**Actions à mener**
(A) D'après le texte sur la Troisième gauche, pour quelle raison la gauche non communiste française évitait-elle le terme « social-démocrate » avant la chute du mur de Berlin ?
(B) Poursuivez le texte sur la Troisième gauche à partir de sa dernière phrase.

**Texte à lire**
# # #
Ce que "Troisième gauche" veut dire

Zaki LAÏDI

Assumant la paternité intellectuelle de l'idée de “Troisième gauche” tout en étant délesté de tout engagement partisan, je souhaite exposer ce que j'entends par ce terme, compris ici en tant qu'objet politique.

Comme cela est souvent le cas avec les idées nouvelles, celle de Troisième gauche est née de la convergence d'un problème de fond et d'une conjoncture. Le problème de fond, c'est le déficit structurel de la gauche à se penser idéologiquement depuis ce que j'appelle la double rupture : la chute du mur de Berlin et la mondialisation. N'oublions pas qu'il a fallu le lancement par Tony Blair de la “Troisième voie” pour envisager une “réponse social-démocrate” au “social-libéralisme”. Et n'oublions pas aussi qu'il a fallu attendre la chute du mur de Berlin pour que la gauche non communiste accepte, en France, de se dire clairement social-démocrate, alors que, jusque-là, elle évitait soigneusement d'employer ce terme pour se garder sur sa gauche.
# # #
**Données collectées**
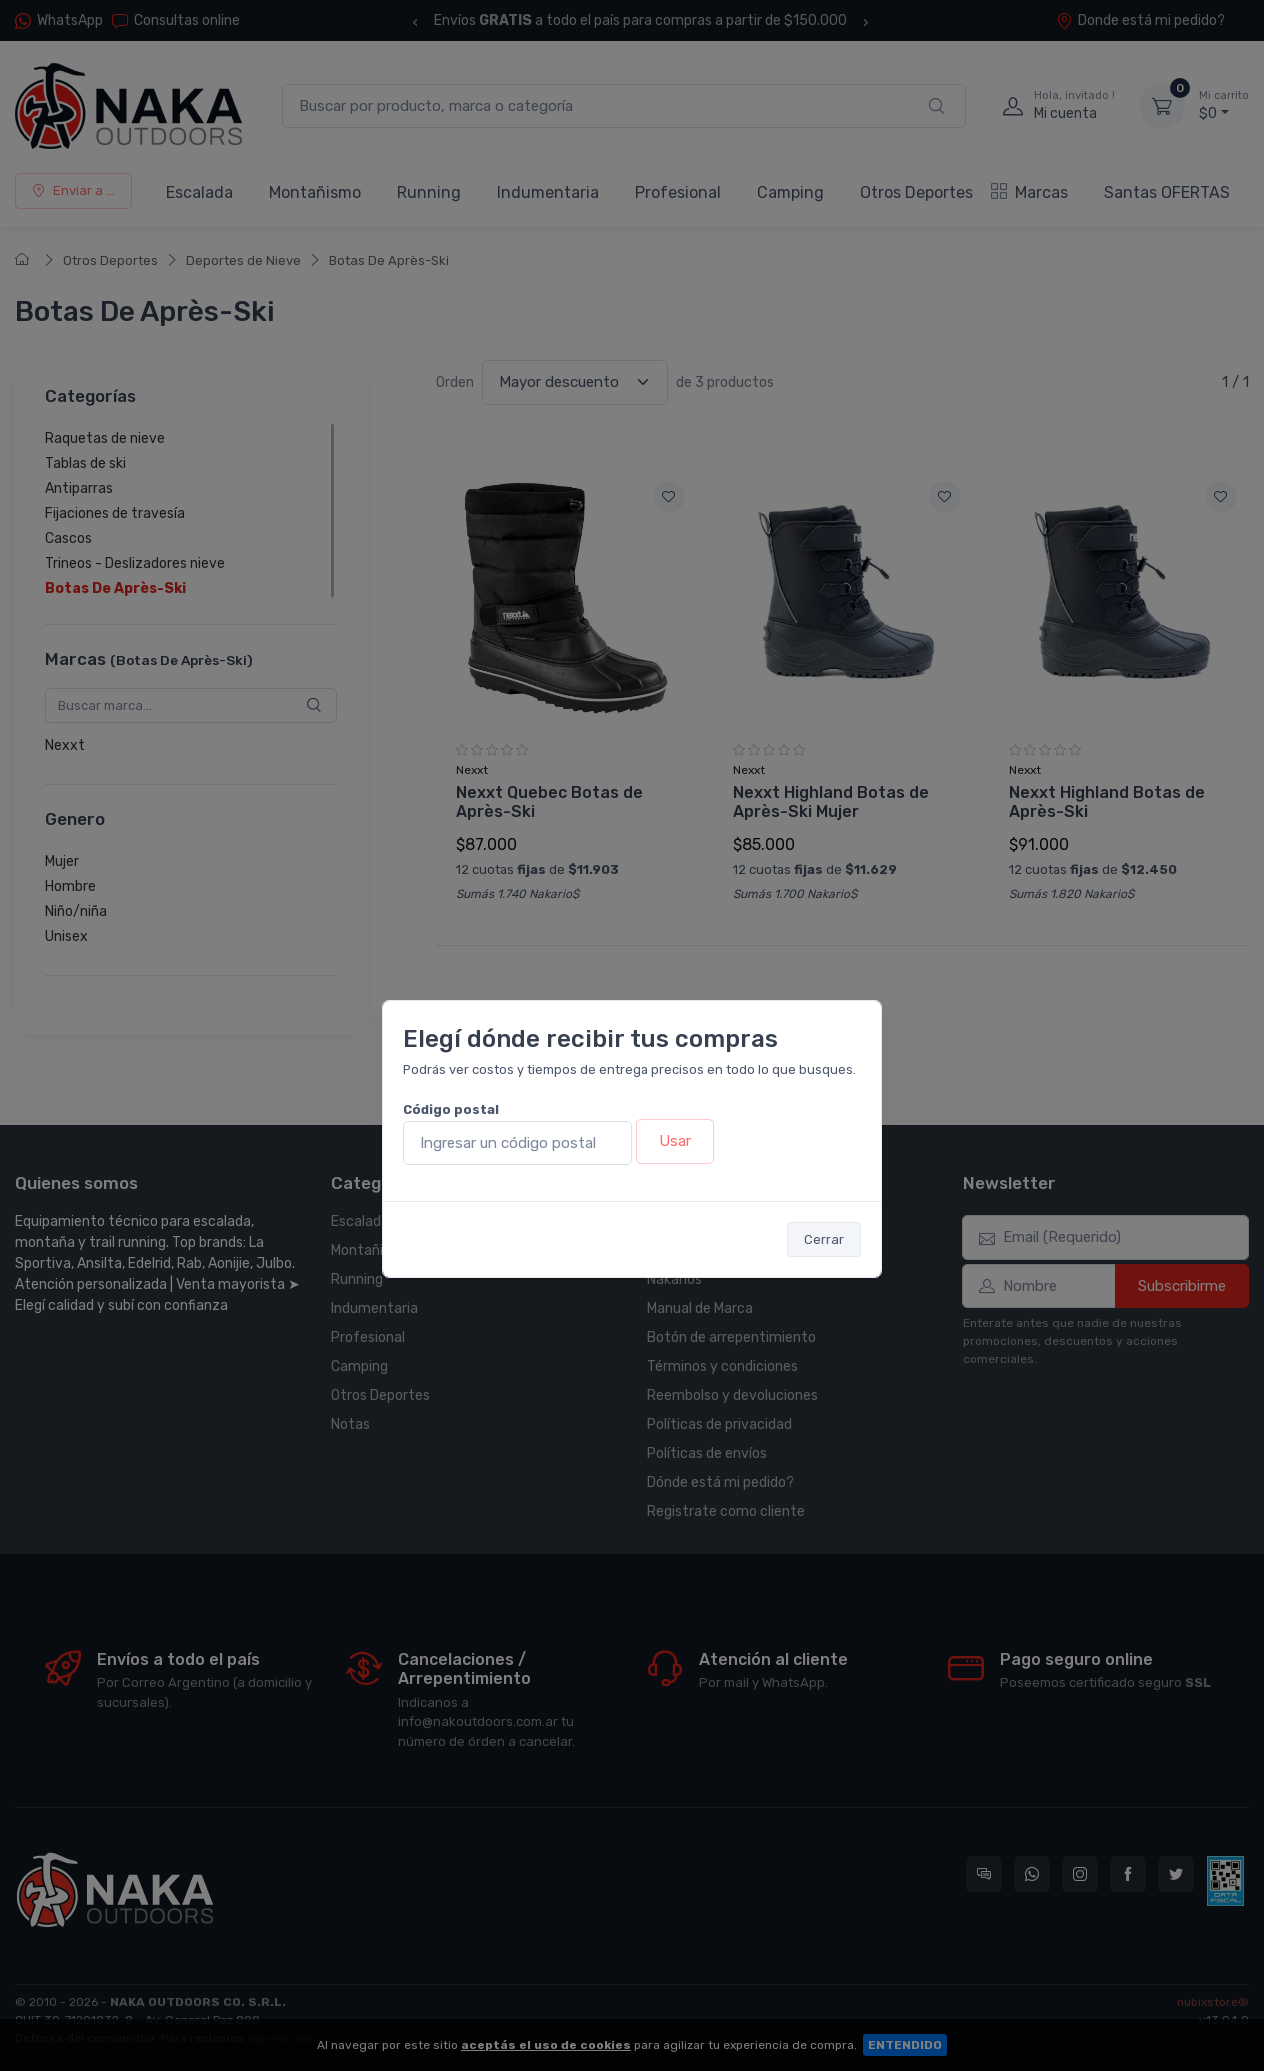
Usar (675, 1141)
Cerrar (824, 1239)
# # #
**Problèmes résolus**
(A) Elle évitait soigneusement ce terme pour se garder sur sa gauche. Ce n'est qu'après la chute du mur de Berlin qu'elle a accepté, en France, de se dire clairement social-démocrate.

(B)
La conjoncture, c'est la campagne électorale et la performance de Daniel Cohn-Bendit. Celui-ci, à partir d'un projet Vert, a réussi à rassembler des Verts, mais également d'autres forces dont l'identité politique serait la suivante : une confiance dans la société à se mettre en mouvement sans attendre que l'État donne le “la” ; un rapport au marché parfois critique, mais rarement idéologique ; un rapport à l'État plus distancé ; un attachement aux dimensions culturelles du politique ; un souci de préserver et de renforcer l'individualisme des choix, étant entendu que l'individualisme renvoie à l'autonomie et non, comme on le croit naïvement, à une sorte d'égoïsme exacerbé. La troisième gauche est l'expression potentielle de forces à la fois critiques sur l'organisation de notre société, mais relativement confiante sur sa capacité à surmonter les difficultés qu'elle rencontre.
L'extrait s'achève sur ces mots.